Extract verbatim the portion of the material that opens with the line containing "The width and" and closes at the end of the material, with both ends included. Omit the pictures from your reproduction.

-- Material supplied start --

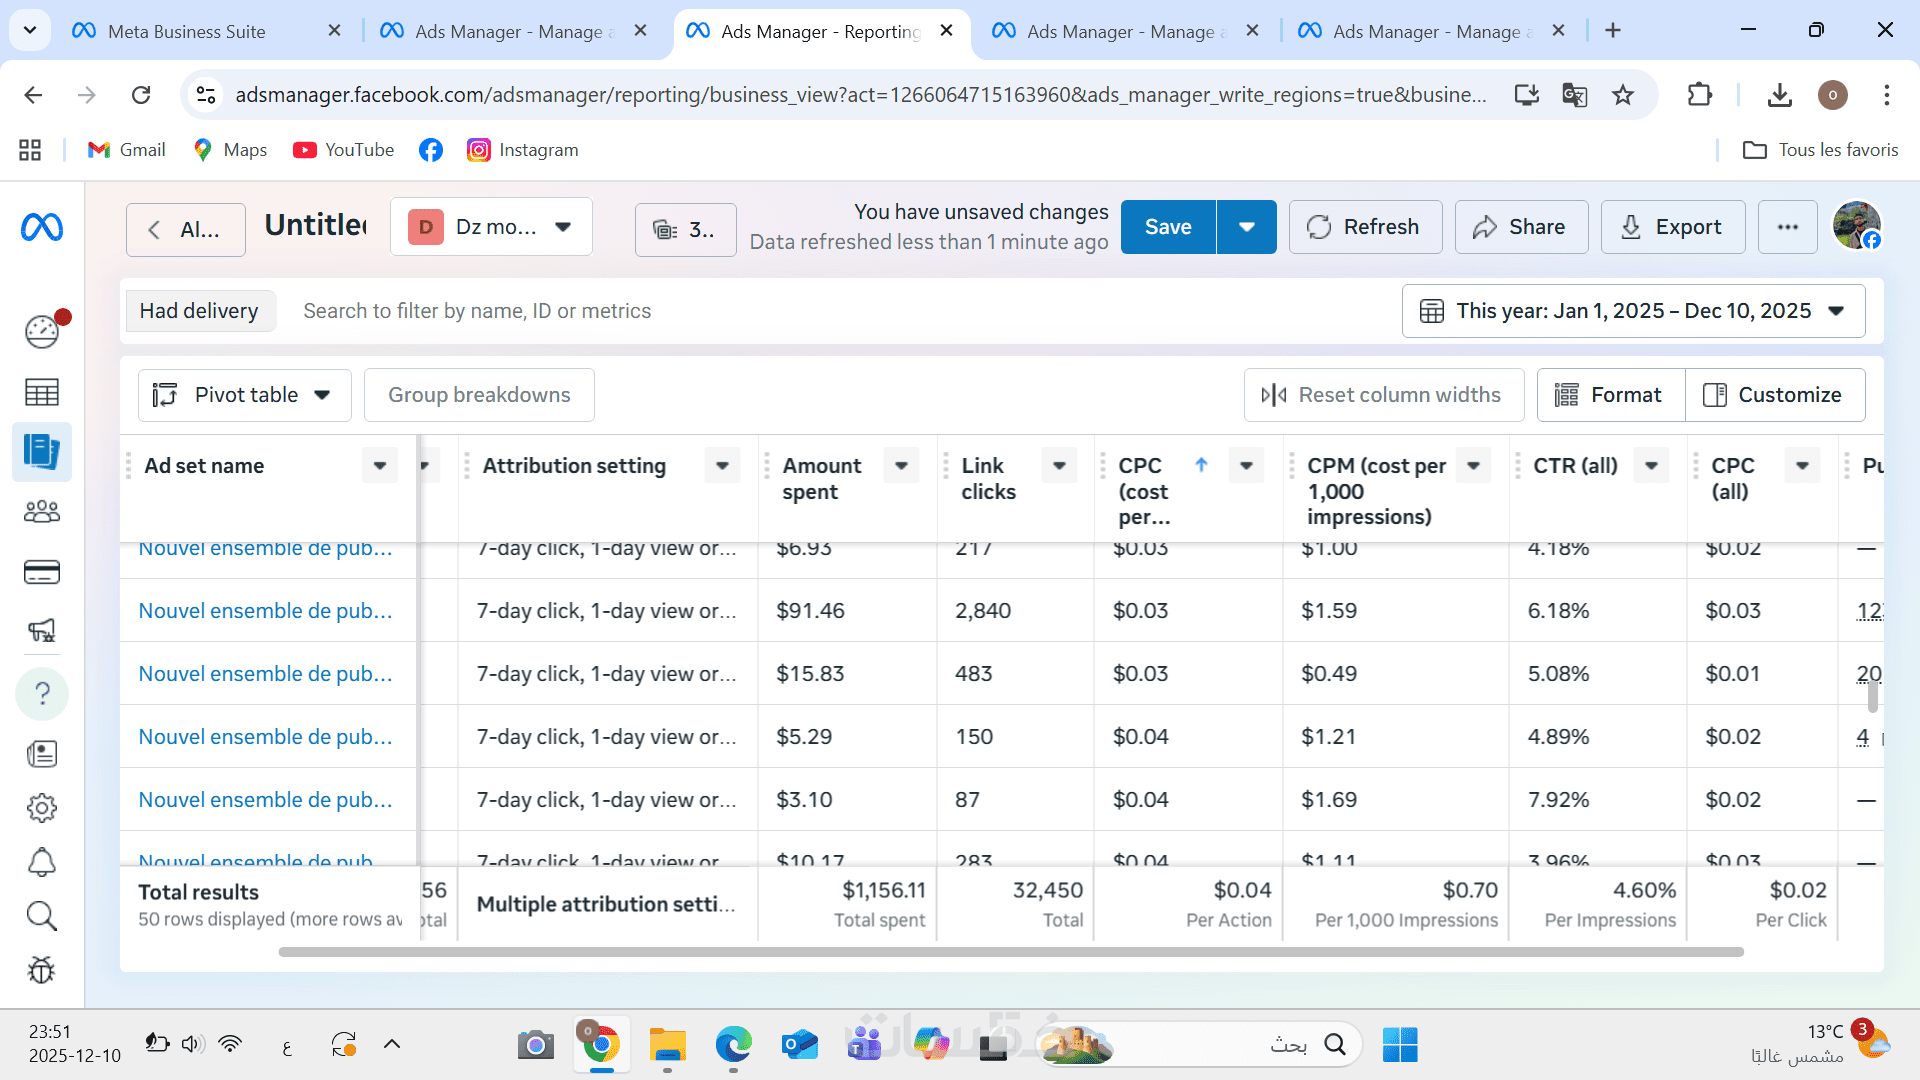Screen dimensions: 1920x1080
Task: Open Audiences people icon in sidebar
Action: pos(42,512)
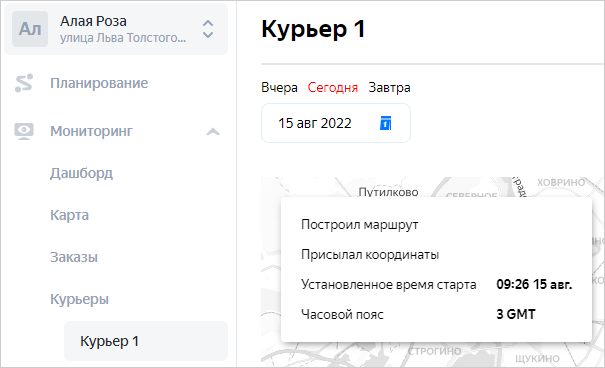Select Курьер 1 in sidebar
This screenshot has width=605, height=368.
(x=146, y=341)
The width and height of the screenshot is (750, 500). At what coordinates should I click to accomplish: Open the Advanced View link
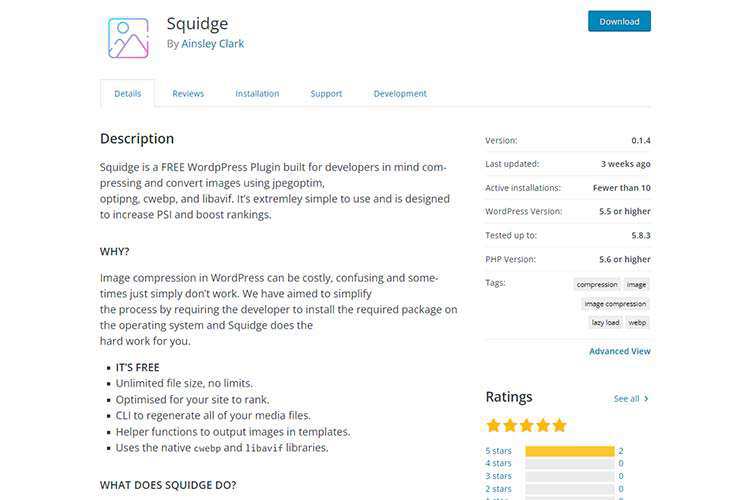620,351
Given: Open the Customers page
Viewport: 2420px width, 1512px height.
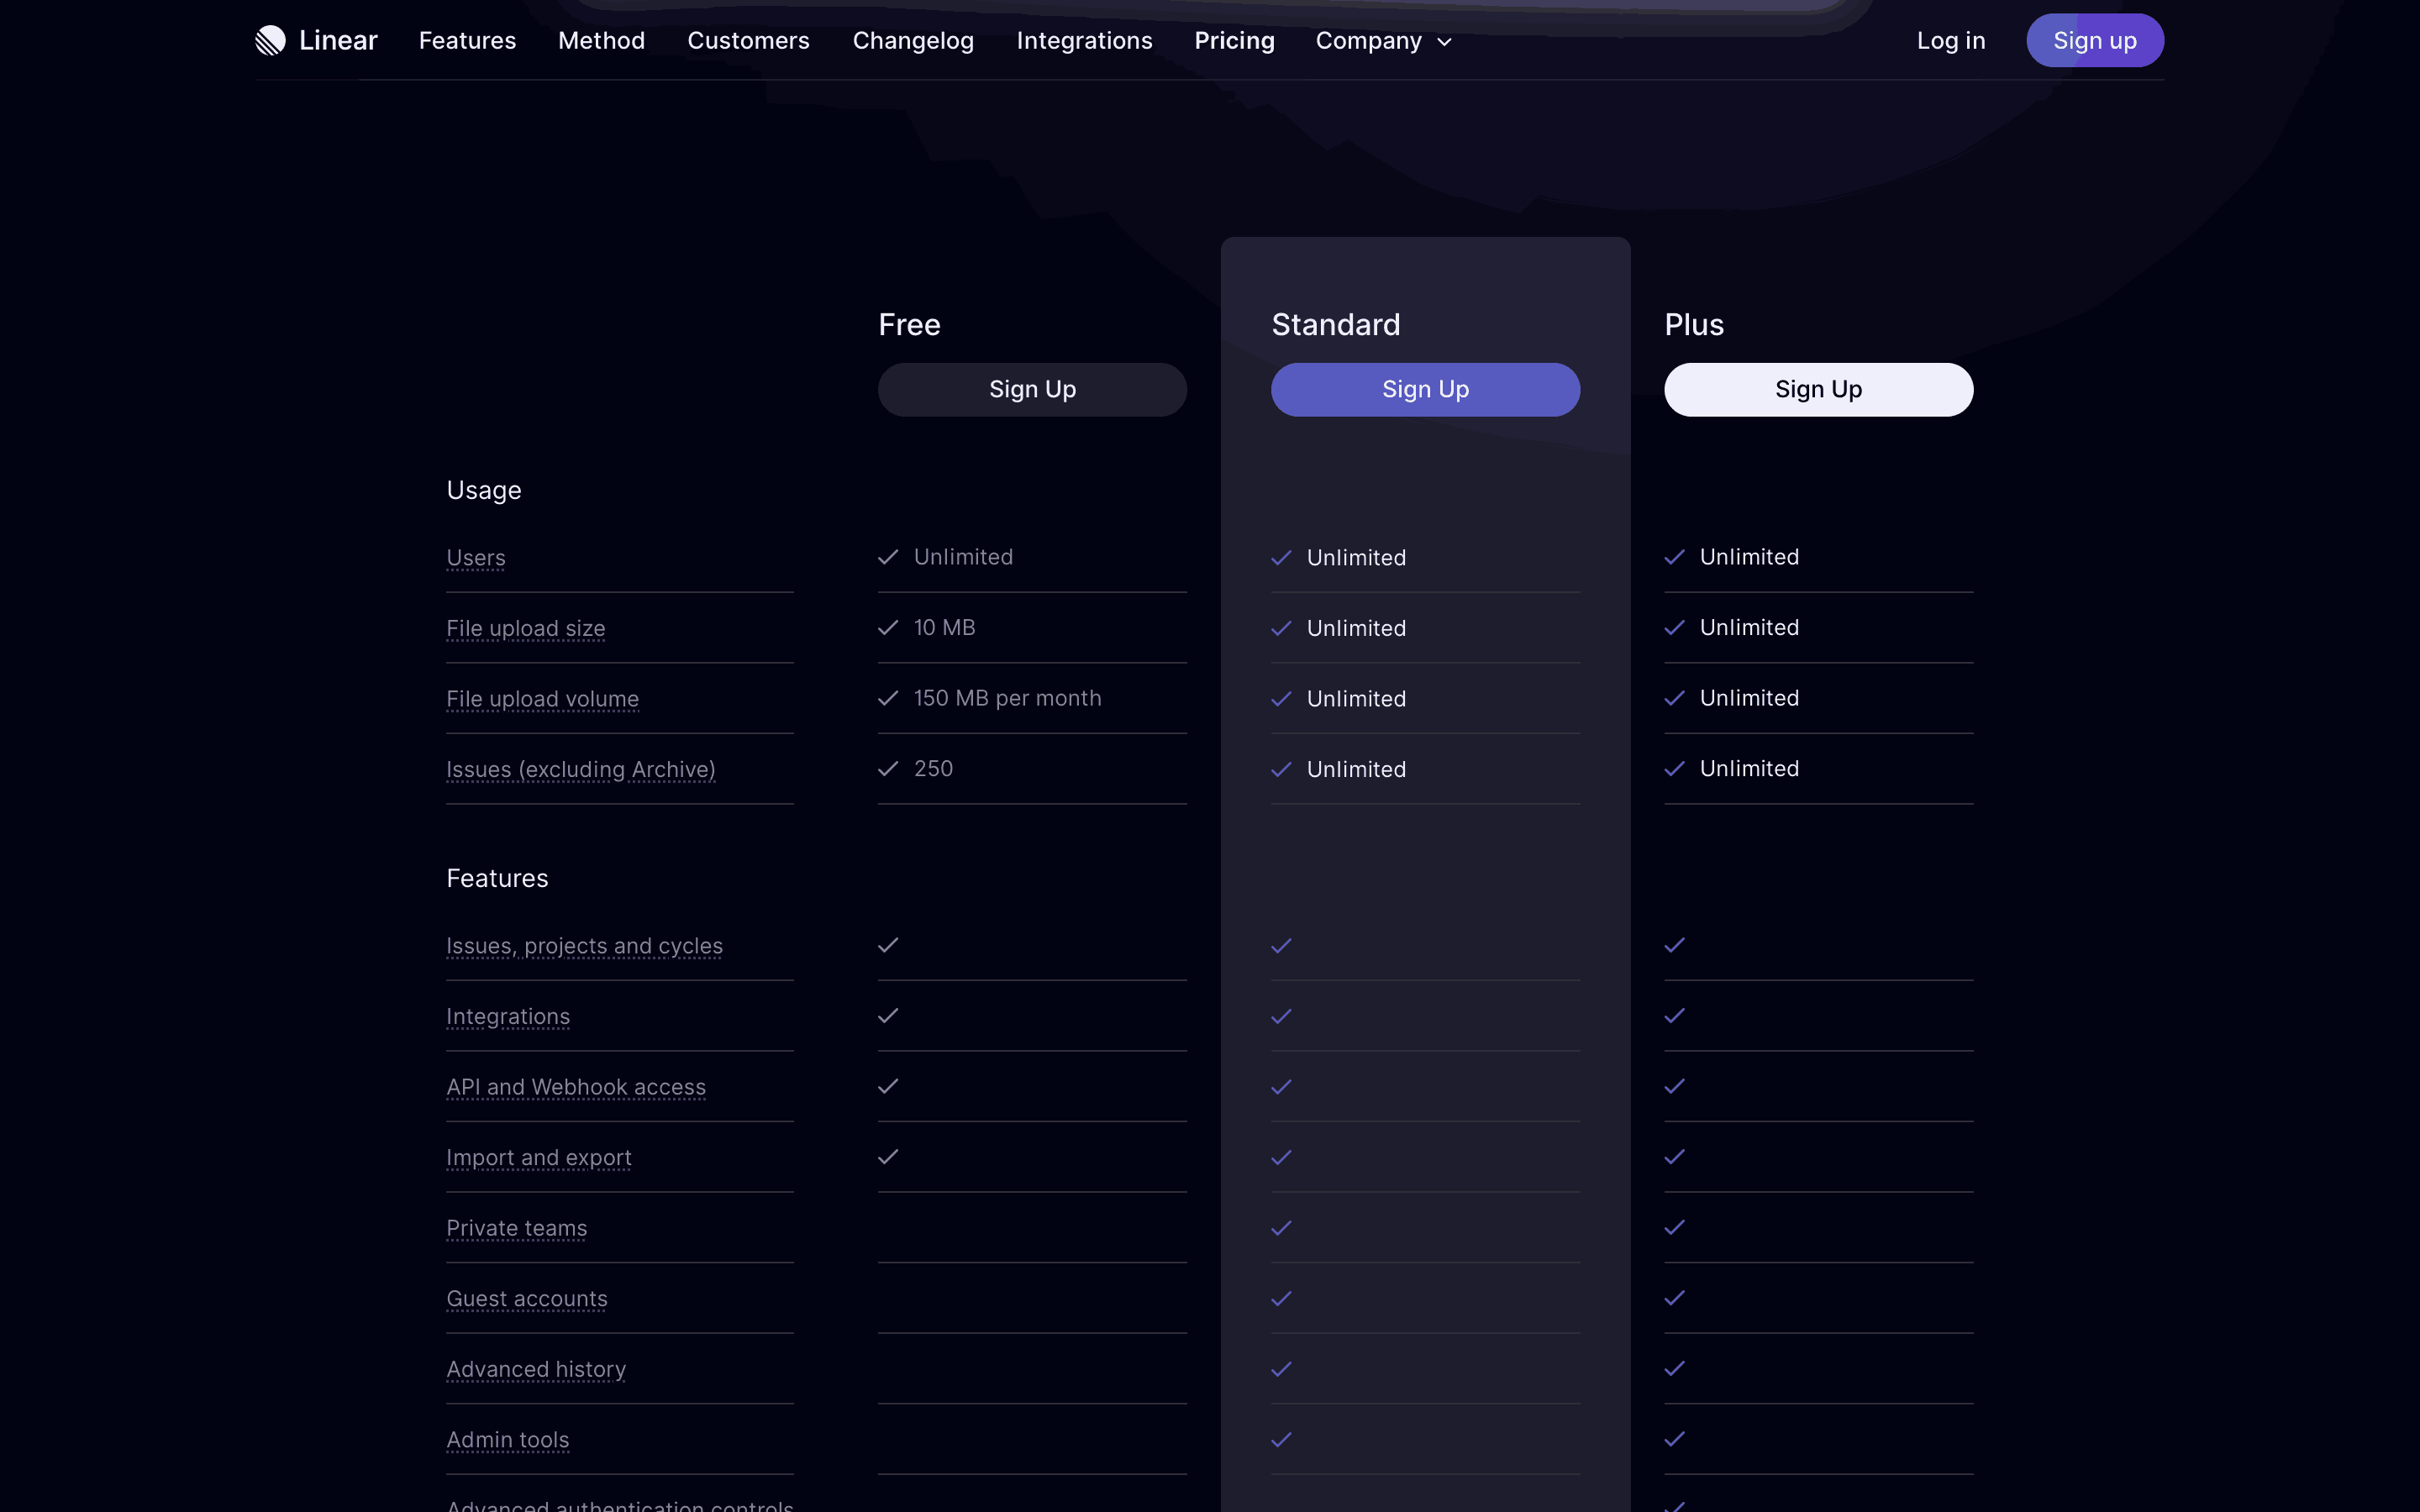Looking at the screenshot, I should pos(748,41).
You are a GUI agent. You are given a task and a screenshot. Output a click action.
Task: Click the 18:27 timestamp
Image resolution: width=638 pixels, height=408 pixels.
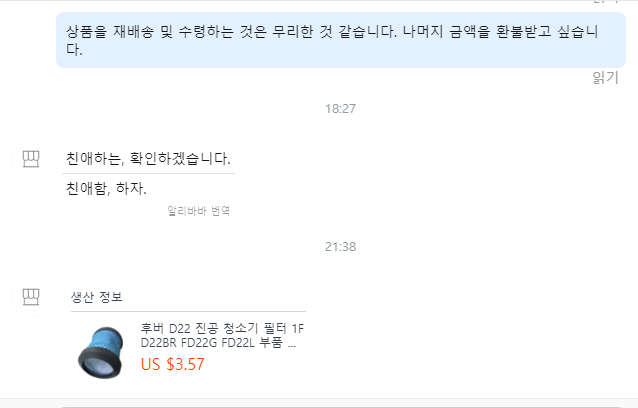341,108
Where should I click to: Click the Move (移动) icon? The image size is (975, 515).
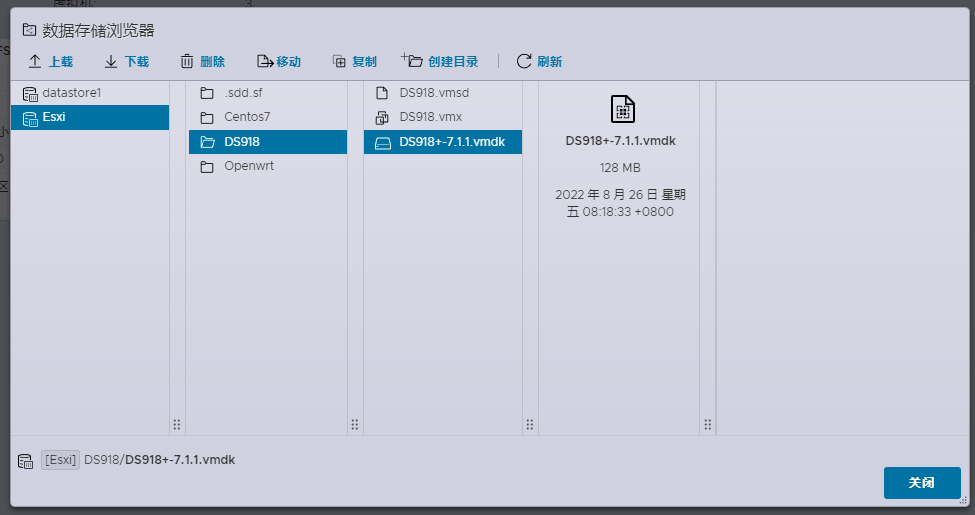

-- Material supplied end --

> _Result_:
The width and height of the screenshot is (750, 500). At what coordinates should I click to accomplish: Open the Advanced View link
620,351
Given: Open the Customers page
Viewport: 2420px width, 1512px height.
Looking at the screenshot, I should pos(748,41).
You are a GUI agent. You are given a task and a screenshot. Output a click action.
Task: Click the 18:27 timestamp
Image resolution: width=638 pixels, height=408 pixels.
341,108
Where should I click to: Click the Move (移动) icon? The image size is (975, 515).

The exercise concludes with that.